§ What you are asked to do: All of the records should come back exactly as written.

§ Records for processing:

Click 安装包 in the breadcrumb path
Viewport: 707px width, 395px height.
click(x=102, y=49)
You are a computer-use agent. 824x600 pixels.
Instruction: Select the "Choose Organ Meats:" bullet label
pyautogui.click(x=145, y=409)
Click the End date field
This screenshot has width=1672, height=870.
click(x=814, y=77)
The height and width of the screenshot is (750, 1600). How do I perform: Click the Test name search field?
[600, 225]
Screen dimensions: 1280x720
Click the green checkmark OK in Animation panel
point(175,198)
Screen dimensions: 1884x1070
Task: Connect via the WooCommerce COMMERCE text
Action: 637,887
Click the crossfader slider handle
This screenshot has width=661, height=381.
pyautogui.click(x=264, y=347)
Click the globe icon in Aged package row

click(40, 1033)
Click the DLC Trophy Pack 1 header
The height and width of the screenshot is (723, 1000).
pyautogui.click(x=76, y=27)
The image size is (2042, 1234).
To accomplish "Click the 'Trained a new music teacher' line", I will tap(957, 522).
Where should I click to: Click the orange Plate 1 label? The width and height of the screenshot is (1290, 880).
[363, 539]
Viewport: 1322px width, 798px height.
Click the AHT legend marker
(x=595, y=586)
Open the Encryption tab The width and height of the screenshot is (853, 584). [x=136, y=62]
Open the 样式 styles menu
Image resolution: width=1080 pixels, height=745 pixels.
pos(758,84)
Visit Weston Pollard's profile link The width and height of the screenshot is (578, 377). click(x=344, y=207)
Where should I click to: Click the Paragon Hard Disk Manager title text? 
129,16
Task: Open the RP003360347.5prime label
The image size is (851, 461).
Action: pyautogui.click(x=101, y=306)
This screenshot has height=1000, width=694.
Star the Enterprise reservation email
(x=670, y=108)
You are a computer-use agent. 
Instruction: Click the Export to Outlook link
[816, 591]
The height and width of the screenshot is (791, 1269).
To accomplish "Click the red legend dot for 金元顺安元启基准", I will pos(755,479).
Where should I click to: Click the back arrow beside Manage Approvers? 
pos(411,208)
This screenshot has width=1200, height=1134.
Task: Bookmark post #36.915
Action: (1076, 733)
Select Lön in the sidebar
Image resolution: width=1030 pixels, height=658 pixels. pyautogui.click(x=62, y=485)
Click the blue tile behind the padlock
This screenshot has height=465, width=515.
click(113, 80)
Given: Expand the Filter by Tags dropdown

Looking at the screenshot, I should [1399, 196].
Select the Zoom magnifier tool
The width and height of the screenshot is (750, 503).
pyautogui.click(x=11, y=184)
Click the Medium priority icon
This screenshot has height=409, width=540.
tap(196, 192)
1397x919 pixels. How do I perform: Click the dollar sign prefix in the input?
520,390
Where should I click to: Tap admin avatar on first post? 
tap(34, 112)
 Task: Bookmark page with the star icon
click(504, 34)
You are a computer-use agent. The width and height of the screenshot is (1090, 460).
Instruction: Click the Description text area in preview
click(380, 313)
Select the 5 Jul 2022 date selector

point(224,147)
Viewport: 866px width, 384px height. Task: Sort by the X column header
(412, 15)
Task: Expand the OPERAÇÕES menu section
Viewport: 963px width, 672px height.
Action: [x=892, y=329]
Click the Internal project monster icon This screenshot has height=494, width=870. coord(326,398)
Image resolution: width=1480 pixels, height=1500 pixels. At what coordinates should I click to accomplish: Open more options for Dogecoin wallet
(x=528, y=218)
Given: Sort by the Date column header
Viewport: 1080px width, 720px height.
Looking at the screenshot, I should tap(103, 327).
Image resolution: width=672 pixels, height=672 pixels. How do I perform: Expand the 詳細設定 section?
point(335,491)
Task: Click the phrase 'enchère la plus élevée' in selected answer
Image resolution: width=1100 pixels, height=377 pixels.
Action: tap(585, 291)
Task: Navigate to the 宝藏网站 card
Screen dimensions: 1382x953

§ Exercise response:
Click 安装包 in the breadcrumb path
Viewport: 707px width, 395px height.
click(x=102, y=49)
You are a computer-use agent. 824x600 pixels.
Instruction: Select the "Choose Organ Meats:" bullet label
pyautogui.click(x=145, y=409)
Click the End date field
This screenshot has width=1672, height=870.
click(x=814, y=77)
The height and width of the screenshot is (750, 1600). How do I perform: Click the Test name search field?
[600, 225]
Screen dimensions: 1280x720
Click the green checkmark OK in Animation panel
point(175,198)
Screen dimensions: 1884x1070
Task: Connect via the WooCommerce COMMERCE text
Action: 637,887
Click the crossfader slider handle
This screenshot has width=661, height=381.
pyautogui.click(x=264, y=347)
Click the globe icon in Aged package row

click(40, 1033)
Click the DLC Trophy Pack 1 header
The height and width of the screenshot is (723, 1000).
pyautogui.click(x=76, y=27)
The image size is (2042, 1234).
To accomplish "Click the 'Trained a new music teacher' line", I will tap(957, 522).
Where should I click to: Click the orange Plate 1 label? The width and height of the screenshot is (1290, 880).
[363, 539]
Viewport: 1322px width, 798px height.
Click the AHT legend marker
(x=595, y=586)
Open the Encryption tab The width and height of the screenshot is (853, 584). [x=136, y=62]
Open the 样式 styles menu
Image resolution: width=1080 pixels, height=745 pixels.
pos(758,84)
Visit Weston Pollard's profile link The width and height of the screenshot is (578, 377). click(x=344, y=207)
Where should I click to: Click the Paragon Hard Disk Manager title text? 
129,16
Task: Open the RP003360347.5prime label
The image size is (851, 461).
Action: pyautogui.click(x=101, y=306)
This screenshot has height=1000, width=694.
Star the Enterprise reservation email
(x=670, y=108)
You are a computer-use agent. 
Instruction: Click the Export to Outlook link
[816, 591]
The height and width of the screenshot is (791, 1269).
To accomplish "Click the red legend dot for 金元顺安元启基准", I will pos(755,479).
Where should I click to: Click the back arrow beside Manage Approvers? 
pos(411,208)
This screenshot has width=1200, height=1134.
Task: Bookmark post #36.915
Action: (1076, 733)
Select Lön in the sidebar
Image resolution: width=1030 pixels, height=658 pixels. pyautogui.click(x=62, y=485)
Click the blue tile behind the padlock
This screenshot has height=465, width=515.
click(113, 80)
Given: Expand the Filter by Tags dropdown

Looking at the screenshot, I should [1399, 196].
Select the Zoom magnifier tool
The width and height of the screenshot is (750, 503).
pyautogui.click(x=11, y=184)
Click the Medium priority icon
This screenshot has height=409, width=540.
tap(196, 192)
1397x919 pixels. How do I perform: Click the dollar sign prefix in the input?
520,390
Where should I click to: Tap admin avatar on first post? 
tap(34, 112)
 Task: Bookmark page with the star icon
click(504, 34)
You are a computer-use agent. The width and height of the screenshot is (1090, 460).
Instruction: Click the Description text area in preview
click(380, 313)
Select the 5 Jul 2022 date selector

point(224,147)
Viewport: 866px width, 384px height. Task: Sort by the X column header
(412, 15)
Task: Expand the OPERAÇÕES menu section
Viewport: 963px width, 672px height.
Action: [x=892, y=329]
Click the Internal project monster icon This screenshot has height=494, width=870. coord(326,398)
Image resolution: width=1480 pixels, height=1500 pixels. At what coordinates should I click to accomplish: Open more options for Dogecoin wallet
(x=528, y=218)
Given: Sort by the Date column header
Viewport: 1080px width, 720px height.
Looking at the screenshot, I should tap(103, 327).
Image resolution: width=672 pixels, height=672 pixels. How do I perform: Expand the 詳細設定 section?
point(335,491)
Task: Click the phrase 'enchère la plus élevée' in selected answer
Image resolution: width=1100 pixels, height=377 pixels.
Action: tap(585, 291)
Task: Navigate to the 宝藏网站 card
Screen dimensions: 1382x953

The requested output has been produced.